*Task item*.
Would you print the records as they stand, down to the last character?

** Opening Data for the task block **

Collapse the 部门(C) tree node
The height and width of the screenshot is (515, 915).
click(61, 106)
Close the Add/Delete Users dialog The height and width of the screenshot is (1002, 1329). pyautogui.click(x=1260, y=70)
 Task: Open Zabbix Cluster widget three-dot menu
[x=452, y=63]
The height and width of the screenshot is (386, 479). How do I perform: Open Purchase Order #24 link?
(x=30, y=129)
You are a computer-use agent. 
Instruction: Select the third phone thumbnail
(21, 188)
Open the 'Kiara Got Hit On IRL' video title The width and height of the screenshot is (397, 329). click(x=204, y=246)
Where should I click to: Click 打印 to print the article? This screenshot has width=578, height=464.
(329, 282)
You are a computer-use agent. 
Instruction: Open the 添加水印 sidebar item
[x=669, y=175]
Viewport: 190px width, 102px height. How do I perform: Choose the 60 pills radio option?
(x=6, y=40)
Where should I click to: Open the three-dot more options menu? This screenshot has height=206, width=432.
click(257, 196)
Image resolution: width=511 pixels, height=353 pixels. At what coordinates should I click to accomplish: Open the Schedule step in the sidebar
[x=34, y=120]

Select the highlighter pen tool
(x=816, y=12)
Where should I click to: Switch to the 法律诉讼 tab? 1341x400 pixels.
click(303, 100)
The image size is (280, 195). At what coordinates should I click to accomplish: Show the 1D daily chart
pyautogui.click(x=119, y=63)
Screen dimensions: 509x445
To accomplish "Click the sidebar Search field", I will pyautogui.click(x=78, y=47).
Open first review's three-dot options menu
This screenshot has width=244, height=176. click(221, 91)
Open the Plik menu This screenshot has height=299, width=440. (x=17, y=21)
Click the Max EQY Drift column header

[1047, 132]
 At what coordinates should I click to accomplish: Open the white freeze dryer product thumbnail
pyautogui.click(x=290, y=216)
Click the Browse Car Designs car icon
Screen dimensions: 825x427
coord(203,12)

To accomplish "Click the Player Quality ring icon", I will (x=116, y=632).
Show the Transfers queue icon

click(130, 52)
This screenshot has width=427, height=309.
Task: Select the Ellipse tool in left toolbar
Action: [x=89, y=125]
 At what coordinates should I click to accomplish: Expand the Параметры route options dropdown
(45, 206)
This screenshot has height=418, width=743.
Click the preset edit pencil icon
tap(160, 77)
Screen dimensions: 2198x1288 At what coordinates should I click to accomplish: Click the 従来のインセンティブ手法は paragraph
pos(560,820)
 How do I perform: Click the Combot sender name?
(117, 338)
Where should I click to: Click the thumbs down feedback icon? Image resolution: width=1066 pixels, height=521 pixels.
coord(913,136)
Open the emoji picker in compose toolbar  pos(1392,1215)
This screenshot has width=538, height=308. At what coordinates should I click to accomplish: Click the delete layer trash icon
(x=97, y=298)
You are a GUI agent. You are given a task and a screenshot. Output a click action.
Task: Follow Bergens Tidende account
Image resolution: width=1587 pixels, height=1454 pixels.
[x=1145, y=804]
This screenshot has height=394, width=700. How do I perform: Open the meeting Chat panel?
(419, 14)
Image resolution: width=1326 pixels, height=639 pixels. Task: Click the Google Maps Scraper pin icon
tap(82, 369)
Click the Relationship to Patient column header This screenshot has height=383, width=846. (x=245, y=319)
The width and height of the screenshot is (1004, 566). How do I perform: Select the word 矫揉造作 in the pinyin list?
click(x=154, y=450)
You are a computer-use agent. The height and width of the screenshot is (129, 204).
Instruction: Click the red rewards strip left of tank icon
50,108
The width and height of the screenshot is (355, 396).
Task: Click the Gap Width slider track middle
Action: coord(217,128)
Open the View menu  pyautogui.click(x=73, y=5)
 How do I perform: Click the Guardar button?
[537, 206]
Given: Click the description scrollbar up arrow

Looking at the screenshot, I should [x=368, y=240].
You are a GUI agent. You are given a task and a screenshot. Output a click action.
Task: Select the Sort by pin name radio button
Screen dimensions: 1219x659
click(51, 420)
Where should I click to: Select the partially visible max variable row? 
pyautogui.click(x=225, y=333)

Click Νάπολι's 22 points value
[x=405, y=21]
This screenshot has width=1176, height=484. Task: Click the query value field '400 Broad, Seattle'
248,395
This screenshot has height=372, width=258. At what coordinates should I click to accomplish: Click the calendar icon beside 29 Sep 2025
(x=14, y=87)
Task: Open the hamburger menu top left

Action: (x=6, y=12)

** Closing Data for the task block **

*Answer to this problem*.
Collapse the 部门(C) tree node
The height and width of the screenshot is (515, 915).
click(61, 106)
Close the Add/Delete Users dialog The height and width of the screenshot is (1002, 1329). pyautogui.click(x=1260, y=70)
 Task: Open Zabbix Cluster widget three-dot menu
[x=452, y=63]
The height and width of the screenshot is (386, 479). How do I perform: Open Purchase Order #24 link?
(x=30, y=129)
You are a computer-use agent. 
Instruction: Select the third phone thumbnail
(21, 188)
Open the 'Kiara Got Hit On IRL' video title The width and height of the screenshot is (397, 329). click(x=204, y=246)
Where should I click to: Click 打印 to print the article? This screenshot has width=578, height=464.
(329, 282)
You are a computer-use agent. 
Instruction: Open the 添加水印 sidebar item
[x=669, y=175]
Viewport: 190px width, 102px height. How do I perform: Choose the 60 pills radio option?
(x=6, y=40)
Where should I click to: Open the three-dot more options menu? This screenshot has height=206, width=432.
click(257, 196)
Image resolution: width=511 pixels, height=353 pixels. At what coordinates should I click to accomplish: Open the Schedule step in the sidebar
[x=34, y=120]

Select the highlighter pen tool
(x=816, y=12)
Where should I click to: Switch to the 法律诉讼 tab? 1341x400 pixels.
click(303, 100)
The image size is (280, 195). At what coordinates should I click to accomplish: Show the 1D daily chart
pyautogui.click(x=119, y=63)
Screen dimensions: 509x445
To accomplish "Click the sidebar Search field", I will pyautogui.click(x=78, y=47).
Open first review's three-dot options menu
This screenshot has width=244, height=176. click(221, 91)
Open the Plik menu This screenshot has height=299, width=440. (x=17, y=21)
Click the Max EQY Drift column header

[1047, 132]
 At what coordinates should I click to accomplish: Open the white freeze dryer product thumbnail
pyautogui.click(x=290, y=216)
Click the Browse Car Designs car icon
Screen dimensions: 825x427
coord(203,12)

To accomplish "Click the Player Quality ring icon", I will (x=116, y=632).
Show the Transfers queue icon

click(130, 52)
This screenshot has width=427, height=309.
Task: Select the Ellipse tool in left toolbar
Action: [x=89, y=125]
 At what coordinates should I click to accomplish: Expand the Параметры route options dropdown
(45, 206)
This screenshot has height=418, width=743.
Click the preset edit pencil icon
tap(160, 77)
Screen dimensions: 2198x1288 At what coordinates should I click to accomplish: Click the 従来のインセンティブ手法は paragraph
pos(560,820)
 How do I perform: Click the Combot sender name?
(117, 338)
Where should I click to: Click the thumbs down feedback icon? Image resolution: width=1066 pixels, height=521 pixels.
coord(913,136)
Open the emoji picker in compose toolbar  pos(1392,1215)
This screenshot has width=538, height=308. At what coordinates should I click to accomplish: Click the delete layer trash icon
(x=97, y=298)
You are a GUI agent. You are given a task and a screenshot. Output a click action.
Task: Follow Bergens Tidende account
Image resolution: width=1587 pixels, height=1454 pixels.
[x=1145, y=804]
This screenshot has height=394, width=700. How do I perform: Open the meeting Chat panel?
(419, 14)
Image resolution: width=1326 pixels, height=639 pixels. Task: Click the Google Maps Scraper pin icon
tap(82, 369)
Click the Relationship to Patient column header This screenshot has height=383, width=846. (x=245, y=319)
The width and height of the screenshot is (1004, 566). How do I perform: Select the word 矫揉造作 in the pinyin list?
click(x=154, y=450)
You are a computer-use agent. The height and width of the screenshot is (129, 204).
Instruction: Click the red rewards strip left of tank icon
50,108
The width and height of the screenshot is (355, 396).
Task: Click the Gap Width slider track middle
Action: coord(217,128)
Open the View menu  pyautogui.click(x=73, y=5)
 How do I perform: Click the Guardar button?
[537, 206]
Given: Click the description scrollbar up arrow

Looking at the screenshot, I should [x=368, y=240].
You are a GUI agent. You are given a task and a screenshot. Output a click action.
Task: Select the Sort by pin name radio button
Screen dimensions: 1219x659
click(51, 420)
Where should I click to: Select the partially visible max variable row? 
pyautogui.click(x=225, y=333)

Click Νάπολι's 22 points value
[x=405, y=21]
This screenshot has width=1176, height=484. Task: Click the query value field '400 Broad, Seattle'
248,395
This screenshot has height=372, width=258. At what coordinates should I click to accomplish: Click the calendar icon beside 29 Sep 2025
(x=14, y=87)
Task: Open the hamburger menu top left

Action: (x=6, y=12)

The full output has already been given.